8月20日(火) 川崎市アートセンターアルテリオシネマ
筑豊の炭鉱には思い入れがある。
三井・三池炭鉱の大争議。60年安保闘争と同時代に並ぶ、全国的戦いで、その当時はまだ子供で参加はしていなかったが、憧れと高揚した同志的感覚があった。1970年代後半の、司法試験受験の時、6畳と4畳半の狭いアパートに夫婦で住んで勉強ばかりしていた時、BGMは、荒木栄の「不知火」であった。”俺たちは~栄えある~三池炭鉱労働者~”などと、歌詞は全部覚えるほど聞いて、歌って、必ず合格して戦う労働弁護士になるのだ、と思っていたモノだ。
そんな経験は茫茫たる記憶の彼方であったが、この映画の上映を知って、俄然記憶が蘇り、観なくてはならぬ、と。
映画は、山本作兵衛ヤマモトサクベイさん(1984年94歳没)が描いた明治・大正・昭和初期の炭鉱労働の実態を示す多数の絵と説明文~2011年ユネスコの世界記憶遺産に登録された~を基にしたドキュメンタリー。

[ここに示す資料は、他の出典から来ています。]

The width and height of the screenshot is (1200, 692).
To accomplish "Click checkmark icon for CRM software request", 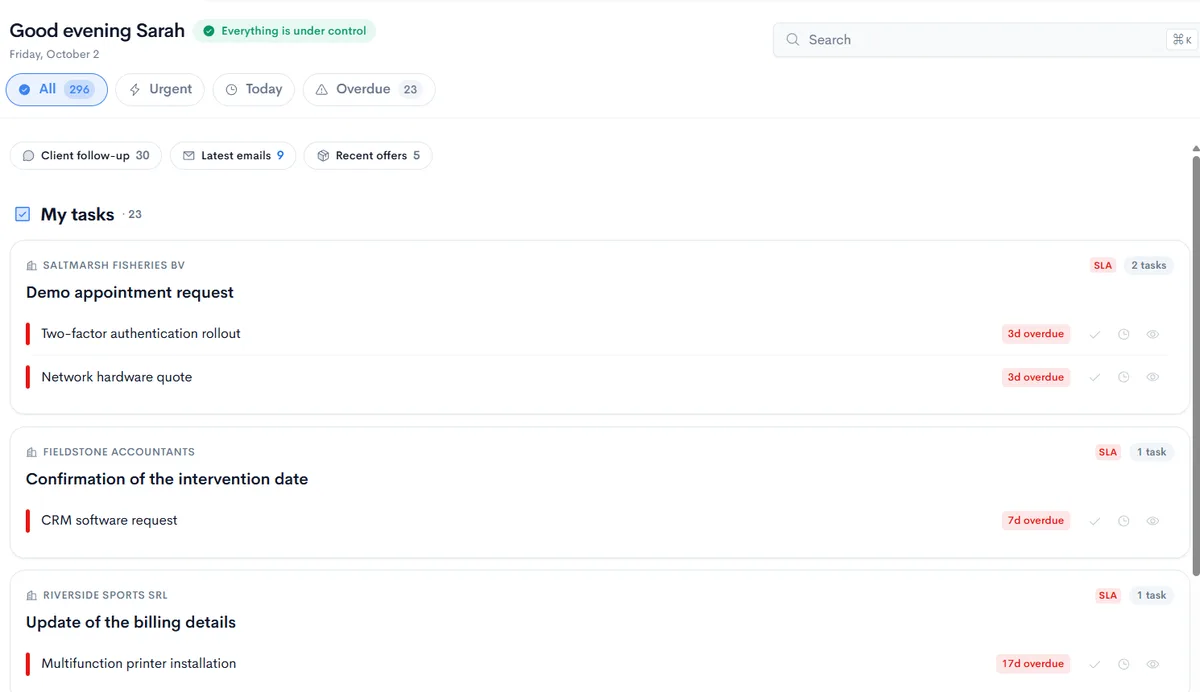I will click(x=1095, y=521).
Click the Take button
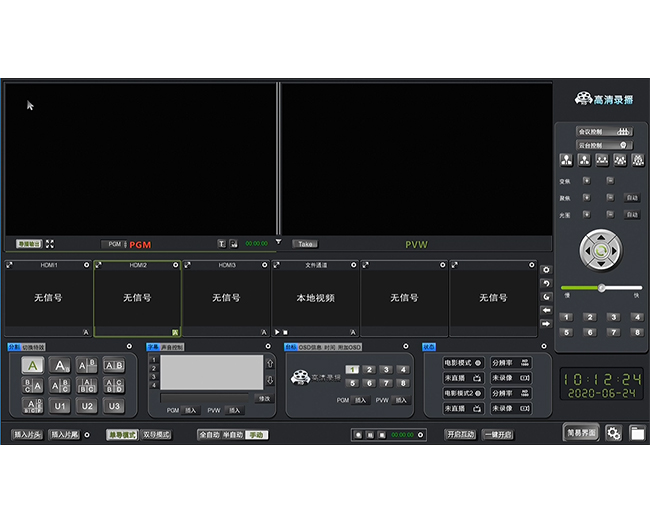Screen dimensions: 650x523 click(x=305, y=244)
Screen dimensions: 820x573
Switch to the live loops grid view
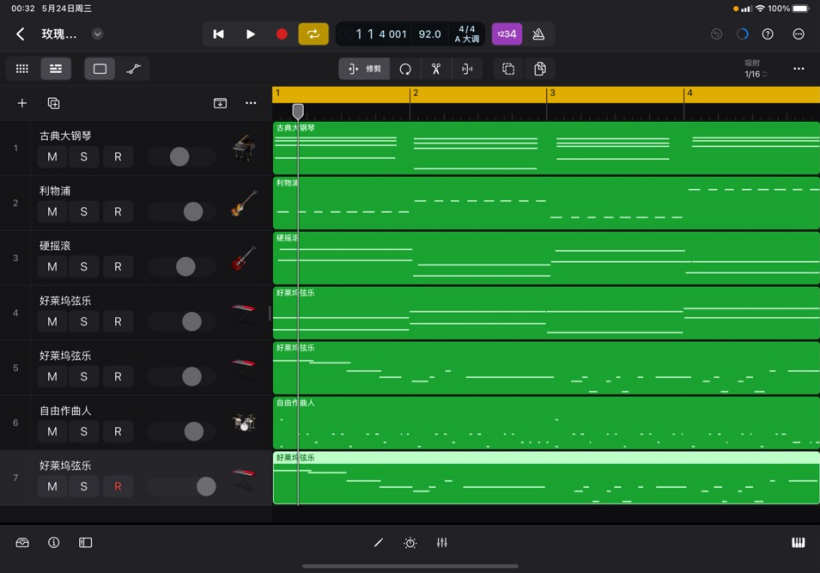(x=22, y=69)
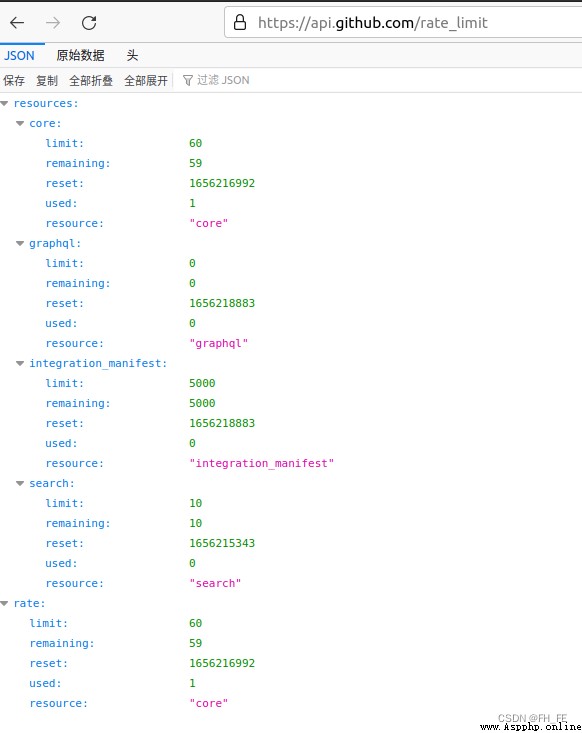Collapse the graphql node
The width and height of the screenshot is (582, 733).
pos(20,244)
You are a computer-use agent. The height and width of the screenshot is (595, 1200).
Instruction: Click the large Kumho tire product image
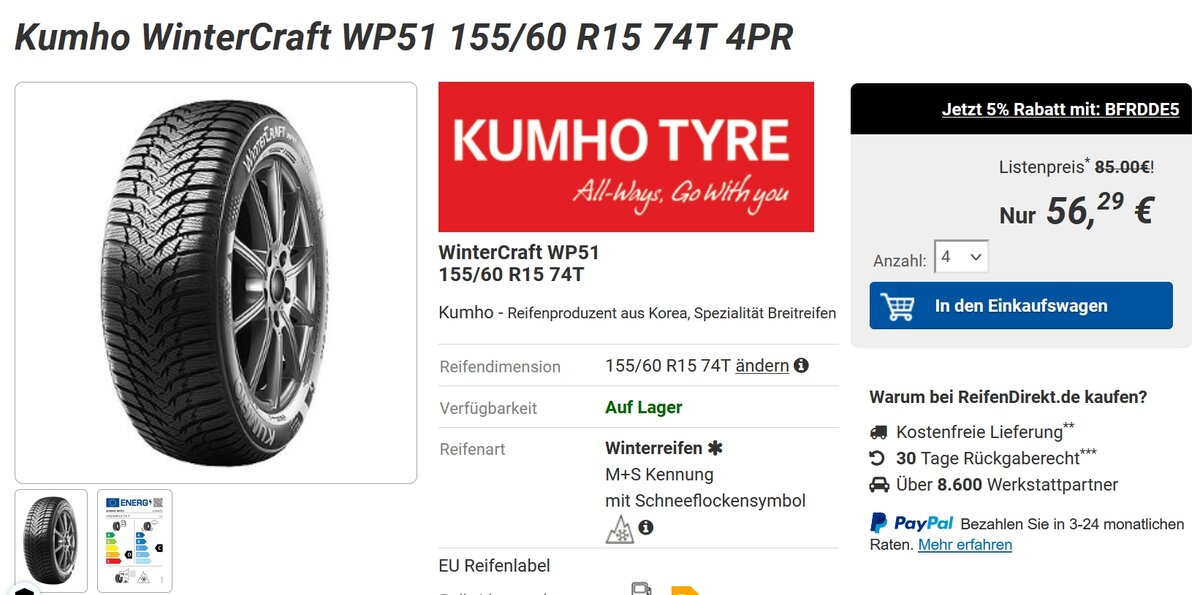(x=216, y=283)
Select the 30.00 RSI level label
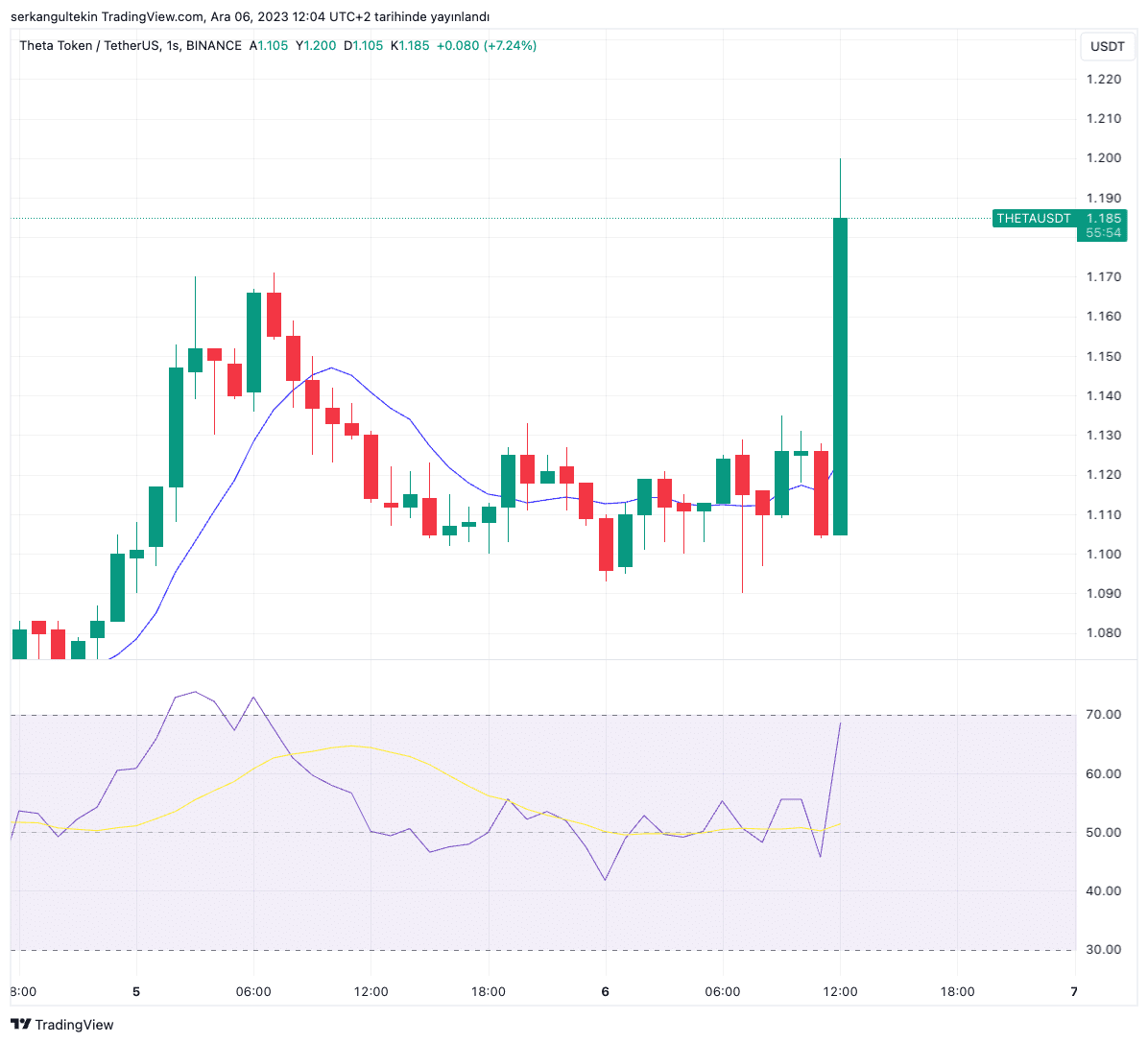The image size is (1148, 1043). coord(1103,950)
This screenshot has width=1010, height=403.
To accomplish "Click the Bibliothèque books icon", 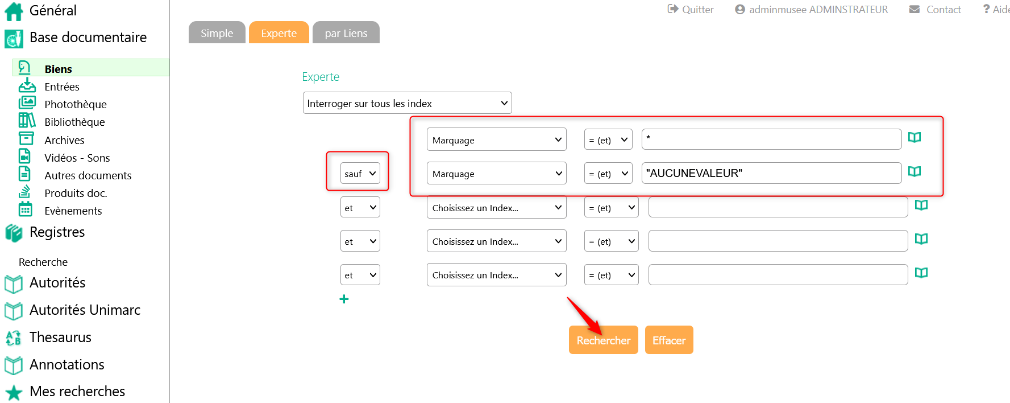I will pyautogui.click(x=27, y=122).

戦後1960年代の労働争議や炭鉱労働者とは違ったが、最後はかすっていて、炭鉱労働の過酷さや、石油中心のエネルギー政策への国策としての変換、翻弄される労働者が彷彿として、久しぶりに、気の引き締まる映画でした。
実際に弁護士となった当時は、労働者階級の戦いに呼応するプチブルジョワジーの弁護士として、活動してきたつもり。
が、いつの間にか、現実の労働運動に失望していく。まあ、その辺りはこのブログの趣旨と合わない。
高等遊民となって、お能を道楽にしていることに喜びを感じているが、そんな原点があるのだと再認識。基本的な思考・思想は、大局では変わらないけど・・。所詮は、頭でっかちのインテリよ、と言われるのだろうけど。
日韓関係、日中関係、原発関係、原子爆弾、沖縄、みんな通底するモノがあると思います。